Problem details -
Across all the entries, how many lines hold "Sort"? Answer with that number and nothing else.
* * * *
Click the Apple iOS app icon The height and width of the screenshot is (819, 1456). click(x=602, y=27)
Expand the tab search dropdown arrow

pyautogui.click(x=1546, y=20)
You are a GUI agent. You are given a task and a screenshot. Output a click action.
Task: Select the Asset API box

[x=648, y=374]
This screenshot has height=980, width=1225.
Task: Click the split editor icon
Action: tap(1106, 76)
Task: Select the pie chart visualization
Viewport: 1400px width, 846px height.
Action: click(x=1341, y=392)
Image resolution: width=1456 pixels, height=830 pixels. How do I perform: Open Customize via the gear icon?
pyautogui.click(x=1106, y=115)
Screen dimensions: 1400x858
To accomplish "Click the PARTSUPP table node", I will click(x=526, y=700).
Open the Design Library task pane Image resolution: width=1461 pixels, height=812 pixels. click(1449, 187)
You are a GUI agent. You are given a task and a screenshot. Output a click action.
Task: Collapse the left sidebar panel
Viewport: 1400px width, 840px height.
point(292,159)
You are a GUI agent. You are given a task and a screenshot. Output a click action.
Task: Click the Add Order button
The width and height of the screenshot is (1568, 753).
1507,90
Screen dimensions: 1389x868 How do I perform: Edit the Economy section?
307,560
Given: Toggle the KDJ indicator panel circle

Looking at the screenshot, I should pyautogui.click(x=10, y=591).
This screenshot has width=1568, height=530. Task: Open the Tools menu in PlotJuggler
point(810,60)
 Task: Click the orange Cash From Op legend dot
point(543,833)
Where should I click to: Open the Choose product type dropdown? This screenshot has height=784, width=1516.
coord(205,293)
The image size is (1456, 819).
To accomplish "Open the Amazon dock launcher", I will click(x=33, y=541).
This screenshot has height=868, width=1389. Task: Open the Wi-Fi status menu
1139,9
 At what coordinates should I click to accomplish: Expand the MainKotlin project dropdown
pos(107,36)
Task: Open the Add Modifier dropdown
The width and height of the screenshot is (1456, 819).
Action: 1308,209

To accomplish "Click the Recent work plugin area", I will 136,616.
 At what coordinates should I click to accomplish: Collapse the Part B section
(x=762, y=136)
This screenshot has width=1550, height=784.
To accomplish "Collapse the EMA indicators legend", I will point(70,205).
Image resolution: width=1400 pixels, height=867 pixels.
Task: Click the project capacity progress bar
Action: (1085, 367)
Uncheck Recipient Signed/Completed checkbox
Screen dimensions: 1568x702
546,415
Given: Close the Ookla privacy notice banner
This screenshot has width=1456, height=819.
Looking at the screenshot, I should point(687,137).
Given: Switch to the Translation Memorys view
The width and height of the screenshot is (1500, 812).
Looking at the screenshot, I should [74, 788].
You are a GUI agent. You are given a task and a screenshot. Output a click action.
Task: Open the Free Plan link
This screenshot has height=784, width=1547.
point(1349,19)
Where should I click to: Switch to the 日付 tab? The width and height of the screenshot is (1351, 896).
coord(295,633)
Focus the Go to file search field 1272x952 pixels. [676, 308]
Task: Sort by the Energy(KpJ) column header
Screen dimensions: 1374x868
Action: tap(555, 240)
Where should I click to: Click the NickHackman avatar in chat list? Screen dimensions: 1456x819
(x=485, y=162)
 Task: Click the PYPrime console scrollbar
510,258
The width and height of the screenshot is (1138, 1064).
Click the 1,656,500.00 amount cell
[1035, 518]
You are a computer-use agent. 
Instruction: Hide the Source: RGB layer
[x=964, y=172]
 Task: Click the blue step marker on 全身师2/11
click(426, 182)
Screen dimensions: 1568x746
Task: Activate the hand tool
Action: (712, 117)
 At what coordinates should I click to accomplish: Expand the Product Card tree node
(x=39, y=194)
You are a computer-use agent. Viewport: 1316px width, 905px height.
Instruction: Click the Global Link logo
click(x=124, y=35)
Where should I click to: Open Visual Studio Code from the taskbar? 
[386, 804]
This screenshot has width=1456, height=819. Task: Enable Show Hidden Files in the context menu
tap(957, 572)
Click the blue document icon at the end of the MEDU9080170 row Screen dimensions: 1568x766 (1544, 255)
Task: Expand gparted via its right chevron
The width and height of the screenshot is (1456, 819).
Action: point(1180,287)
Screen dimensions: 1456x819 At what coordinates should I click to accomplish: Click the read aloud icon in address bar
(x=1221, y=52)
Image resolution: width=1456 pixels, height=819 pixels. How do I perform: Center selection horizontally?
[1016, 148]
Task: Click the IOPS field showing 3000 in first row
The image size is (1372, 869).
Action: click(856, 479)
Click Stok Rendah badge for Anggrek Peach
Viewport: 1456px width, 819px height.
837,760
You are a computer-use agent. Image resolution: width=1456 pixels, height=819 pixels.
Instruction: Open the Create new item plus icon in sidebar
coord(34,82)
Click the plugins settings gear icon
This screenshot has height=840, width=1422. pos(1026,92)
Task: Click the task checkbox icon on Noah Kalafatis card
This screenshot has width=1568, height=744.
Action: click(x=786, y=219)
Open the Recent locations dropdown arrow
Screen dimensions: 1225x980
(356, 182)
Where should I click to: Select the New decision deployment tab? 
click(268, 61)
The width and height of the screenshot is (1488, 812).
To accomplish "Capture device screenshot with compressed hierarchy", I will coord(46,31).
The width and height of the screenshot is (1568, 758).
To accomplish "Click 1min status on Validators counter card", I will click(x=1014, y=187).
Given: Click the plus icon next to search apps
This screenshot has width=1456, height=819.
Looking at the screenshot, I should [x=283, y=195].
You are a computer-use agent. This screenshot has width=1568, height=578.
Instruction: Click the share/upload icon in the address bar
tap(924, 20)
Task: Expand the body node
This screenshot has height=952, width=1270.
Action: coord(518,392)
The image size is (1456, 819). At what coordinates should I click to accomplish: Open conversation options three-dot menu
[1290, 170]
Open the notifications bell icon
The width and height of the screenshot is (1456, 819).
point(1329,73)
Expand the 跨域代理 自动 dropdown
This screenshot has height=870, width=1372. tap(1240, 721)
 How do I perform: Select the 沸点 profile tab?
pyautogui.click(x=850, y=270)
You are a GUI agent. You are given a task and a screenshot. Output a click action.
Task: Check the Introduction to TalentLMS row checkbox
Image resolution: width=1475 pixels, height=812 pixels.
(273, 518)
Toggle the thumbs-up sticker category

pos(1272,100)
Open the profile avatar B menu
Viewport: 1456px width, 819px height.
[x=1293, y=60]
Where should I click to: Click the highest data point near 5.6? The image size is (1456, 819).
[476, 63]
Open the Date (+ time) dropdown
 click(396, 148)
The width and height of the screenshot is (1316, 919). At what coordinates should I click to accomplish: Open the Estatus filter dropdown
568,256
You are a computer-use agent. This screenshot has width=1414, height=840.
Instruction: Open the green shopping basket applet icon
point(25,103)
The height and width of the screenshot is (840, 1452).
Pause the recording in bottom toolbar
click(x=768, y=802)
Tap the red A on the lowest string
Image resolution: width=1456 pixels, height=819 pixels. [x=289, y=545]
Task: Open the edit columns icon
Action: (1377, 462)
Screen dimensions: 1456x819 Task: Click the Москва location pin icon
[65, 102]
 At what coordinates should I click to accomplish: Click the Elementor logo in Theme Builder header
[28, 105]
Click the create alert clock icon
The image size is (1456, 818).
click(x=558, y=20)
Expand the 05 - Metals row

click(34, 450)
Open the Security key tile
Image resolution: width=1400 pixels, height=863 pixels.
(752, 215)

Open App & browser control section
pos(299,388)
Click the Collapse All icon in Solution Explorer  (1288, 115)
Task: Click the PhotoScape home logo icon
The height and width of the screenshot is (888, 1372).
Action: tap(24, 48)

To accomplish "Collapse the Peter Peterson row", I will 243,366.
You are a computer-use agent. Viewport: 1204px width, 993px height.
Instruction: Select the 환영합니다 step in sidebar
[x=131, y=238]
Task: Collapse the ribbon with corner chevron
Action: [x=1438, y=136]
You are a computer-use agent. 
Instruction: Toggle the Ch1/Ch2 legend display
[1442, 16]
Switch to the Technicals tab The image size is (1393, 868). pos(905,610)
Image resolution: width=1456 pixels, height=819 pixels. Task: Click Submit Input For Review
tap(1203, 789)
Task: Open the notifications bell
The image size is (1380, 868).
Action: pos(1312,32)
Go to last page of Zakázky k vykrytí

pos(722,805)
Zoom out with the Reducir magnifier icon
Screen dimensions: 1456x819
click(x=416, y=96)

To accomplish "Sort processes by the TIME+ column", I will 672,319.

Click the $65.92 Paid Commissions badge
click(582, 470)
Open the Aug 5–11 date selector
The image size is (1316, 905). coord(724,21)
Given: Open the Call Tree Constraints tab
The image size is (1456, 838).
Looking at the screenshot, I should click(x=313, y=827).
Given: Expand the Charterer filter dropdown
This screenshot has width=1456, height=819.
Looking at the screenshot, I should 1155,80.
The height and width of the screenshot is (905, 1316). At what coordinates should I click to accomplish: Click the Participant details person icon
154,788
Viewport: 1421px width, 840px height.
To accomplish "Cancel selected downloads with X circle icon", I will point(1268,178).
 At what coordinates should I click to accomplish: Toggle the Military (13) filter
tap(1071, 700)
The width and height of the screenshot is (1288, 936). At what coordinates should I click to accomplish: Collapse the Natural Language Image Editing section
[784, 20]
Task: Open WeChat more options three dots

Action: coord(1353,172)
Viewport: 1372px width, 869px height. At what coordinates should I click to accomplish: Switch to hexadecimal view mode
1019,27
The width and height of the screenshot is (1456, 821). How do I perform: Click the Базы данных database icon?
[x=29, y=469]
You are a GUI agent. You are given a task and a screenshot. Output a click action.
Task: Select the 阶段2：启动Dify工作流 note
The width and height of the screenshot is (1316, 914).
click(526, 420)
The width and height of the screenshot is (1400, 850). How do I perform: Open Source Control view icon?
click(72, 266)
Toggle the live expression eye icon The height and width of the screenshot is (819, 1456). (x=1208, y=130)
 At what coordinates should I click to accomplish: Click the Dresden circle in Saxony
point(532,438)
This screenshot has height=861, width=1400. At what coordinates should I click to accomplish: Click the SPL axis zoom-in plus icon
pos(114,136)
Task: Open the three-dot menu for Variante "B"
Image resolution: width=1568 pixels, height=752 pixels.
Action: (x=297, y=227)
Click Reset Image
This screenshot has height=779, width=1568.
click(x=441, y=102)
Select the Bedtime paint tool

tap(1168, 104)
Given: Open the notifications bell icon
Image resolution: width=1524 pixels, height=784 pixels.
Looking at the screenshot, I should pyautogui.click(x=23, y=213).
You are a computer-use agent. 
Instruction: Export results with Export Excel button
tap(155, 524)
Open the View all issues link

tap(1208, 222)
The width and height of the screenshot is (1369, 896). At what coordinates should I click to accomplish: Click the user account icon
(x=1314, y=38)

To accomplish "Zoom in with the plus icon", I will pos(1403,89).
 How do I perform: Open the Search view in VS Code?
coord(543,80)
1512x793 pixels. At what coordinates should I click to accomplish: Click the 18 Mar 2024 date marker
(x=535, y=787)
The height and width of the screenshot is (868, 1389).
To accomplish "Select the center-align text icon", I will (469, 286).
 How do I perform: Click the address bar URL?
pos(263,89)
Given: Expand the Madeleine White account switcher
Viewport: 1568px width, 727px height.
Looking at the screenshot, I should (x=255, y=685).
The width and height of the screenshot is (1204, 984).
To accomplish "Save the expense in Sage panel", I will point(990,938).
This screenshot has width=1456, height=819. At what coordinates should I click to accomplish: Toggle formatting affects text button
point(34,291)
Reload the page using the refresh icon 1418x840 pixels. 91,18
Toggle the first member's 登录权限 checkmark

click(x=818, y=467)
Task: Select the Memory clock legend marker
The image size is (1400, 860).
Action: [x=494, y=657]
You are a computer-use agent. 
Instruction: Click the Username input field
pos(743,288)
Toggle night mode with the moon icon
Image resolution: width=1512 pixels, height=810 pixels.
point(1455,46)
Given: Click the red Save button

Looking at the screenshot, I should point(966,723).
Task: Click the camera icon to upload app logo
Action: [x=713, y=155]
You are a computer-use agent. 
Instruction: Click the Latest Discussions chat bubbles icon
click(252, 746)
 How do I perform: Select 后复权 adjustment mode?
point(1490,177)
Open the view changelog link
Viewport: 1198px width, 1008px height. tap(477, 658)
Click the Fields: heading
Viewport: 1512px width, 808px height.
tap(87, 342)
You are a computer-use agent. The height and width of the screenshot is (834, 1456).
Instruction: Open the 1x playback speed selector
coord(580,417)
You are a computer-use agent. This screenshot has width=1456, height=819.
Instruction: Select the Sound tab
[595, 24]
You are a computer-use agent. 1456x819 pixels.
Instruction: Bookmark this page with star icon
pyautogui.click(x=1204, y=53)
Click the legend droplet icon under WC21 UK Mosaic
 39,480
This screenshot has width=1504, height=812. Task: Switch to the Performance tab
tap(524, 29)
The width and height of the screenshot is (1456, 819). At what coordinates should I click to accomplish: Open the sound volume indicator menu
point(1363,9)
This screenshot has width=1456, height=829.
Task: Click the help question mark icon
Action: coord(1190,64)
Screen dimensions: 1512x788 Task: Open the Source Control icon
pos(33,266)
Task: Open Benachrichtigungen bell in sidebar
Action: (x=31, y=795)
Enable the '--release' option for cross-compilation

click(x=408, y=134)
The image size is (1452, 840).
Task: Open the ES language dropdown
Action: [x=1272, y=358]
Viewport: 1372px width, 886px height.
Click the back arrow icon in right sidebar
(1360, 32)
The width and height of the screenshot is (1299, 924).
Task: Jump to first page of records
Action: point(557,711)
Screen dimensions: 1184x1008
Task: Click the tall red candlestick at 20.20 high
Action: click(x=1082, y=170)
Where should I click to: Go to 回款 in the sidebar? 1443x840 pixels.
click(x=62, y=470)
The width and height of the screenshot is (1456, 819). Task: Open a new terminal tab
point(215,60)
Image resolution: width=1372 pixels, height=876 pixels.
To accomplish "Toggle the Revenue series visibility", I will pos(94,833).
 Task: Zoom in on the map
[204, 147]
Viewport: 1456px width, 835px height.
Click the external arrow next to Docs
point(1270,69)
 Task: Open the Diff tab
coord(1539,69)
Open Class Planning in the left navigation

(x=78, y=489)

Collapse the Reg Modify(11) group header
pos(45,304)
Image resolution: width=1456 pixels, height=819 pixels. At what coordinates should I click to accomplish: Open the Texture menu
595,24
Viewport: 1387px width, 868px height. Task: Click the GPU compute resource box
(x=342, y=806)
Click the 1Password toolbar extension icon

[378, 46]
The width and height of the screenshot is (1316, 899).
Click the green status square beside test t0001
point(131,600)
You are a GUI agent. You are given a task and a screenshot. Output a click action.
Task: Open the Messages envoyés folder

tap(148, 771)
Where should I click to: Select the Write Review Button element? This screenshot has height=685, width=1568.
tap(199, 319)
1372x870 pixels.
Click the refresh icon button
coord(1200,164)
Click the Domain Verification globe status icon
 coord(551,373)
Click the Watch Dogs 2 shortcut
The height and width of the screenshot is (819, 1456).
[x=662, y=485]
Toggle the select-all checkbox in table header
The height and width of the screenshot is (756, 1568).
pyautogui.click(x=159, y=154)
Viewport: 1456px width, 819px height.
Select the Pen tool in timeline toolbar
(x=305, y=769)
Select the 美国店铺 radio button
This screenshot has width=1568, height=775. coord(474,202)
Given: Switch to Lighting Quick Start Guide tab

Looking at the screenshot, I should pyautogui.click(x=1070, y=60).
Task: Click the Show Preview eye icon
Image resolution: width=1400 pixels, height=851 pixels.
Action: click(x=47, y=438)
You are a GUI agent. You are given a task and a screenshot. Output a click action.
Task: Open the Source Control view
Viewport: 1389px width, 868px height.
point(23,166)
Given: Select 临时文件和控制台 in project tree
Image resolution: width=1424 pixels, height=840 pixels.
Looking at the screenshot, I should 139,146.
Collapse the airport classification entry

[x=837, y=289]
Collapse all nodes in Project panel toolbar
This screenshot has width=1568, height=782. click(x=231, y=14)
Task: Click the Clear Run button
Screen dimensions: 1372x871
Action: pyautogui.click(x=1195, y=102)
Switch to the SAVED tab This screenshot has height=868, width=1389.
* * * *
Answer -
2